Can the strategy last? Yes. This has been demonstrated by its 14-year backtest where you see it improving all the time. And it is built to go even further.
Why not publish your version of this trading script for all to see? No way. You must be kidding. The answer to that should have been obvious! Also, the few times I have tried that, within hours, they were misused, and then I was blamed for “them” not doing their homework. The program is an intricate and sophisticated trading strategy. Reengineer it yourself. This way, you will understand better what it does and be responsible for your own work.
Is it new? No, not at all. You will see the same underlying trade mechanics as I have proposed over the last 12 years or so. The structure of this program is similar to my DEVX8 program which has been illustrated on my website since 2015 with its origin going further back.
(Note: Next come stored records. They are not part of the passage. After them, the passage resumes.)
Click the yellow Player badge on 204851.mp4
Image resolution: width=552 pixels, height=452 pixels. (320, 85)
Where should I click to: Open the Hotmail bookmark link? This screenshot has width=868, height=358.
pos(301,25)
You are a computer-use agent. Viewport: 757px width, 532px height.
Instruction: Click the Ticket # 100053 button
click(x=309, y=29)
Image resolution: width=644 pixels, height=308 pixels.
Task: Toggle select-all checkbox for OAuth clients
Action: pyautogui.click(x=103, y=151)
Since it uses the same underlying trading philosophy, I started to call this one DEVX10 as if a continuation and improvement over DEVX8.
Can it trade long and short? Yes, if the CVXOPT optimizer wants to. It is the optimizer that determines the trading activity. And it was shown at least once (on the Quantopian website) that it could even prefer not to short at all. It remains that it is the optimizer that makes the calls, and it will go long or short if needed.
Does it use leverage? Yes, since it has a positive upward bias, the strategy will place larger bets on the stocks performing the best. Leverage on the last simulation presented averaged 1.27. Meaning 27% of the equity, on average, was subject to leveraging fees. At the CAGR level we see this trading strategy at, it can more than afford paying those fees. Nonetheless, the fees will leave a trace by slowing down the CAGR by some 2 to maybe 4%. Each scenario will be different. Going forward remains an unknown.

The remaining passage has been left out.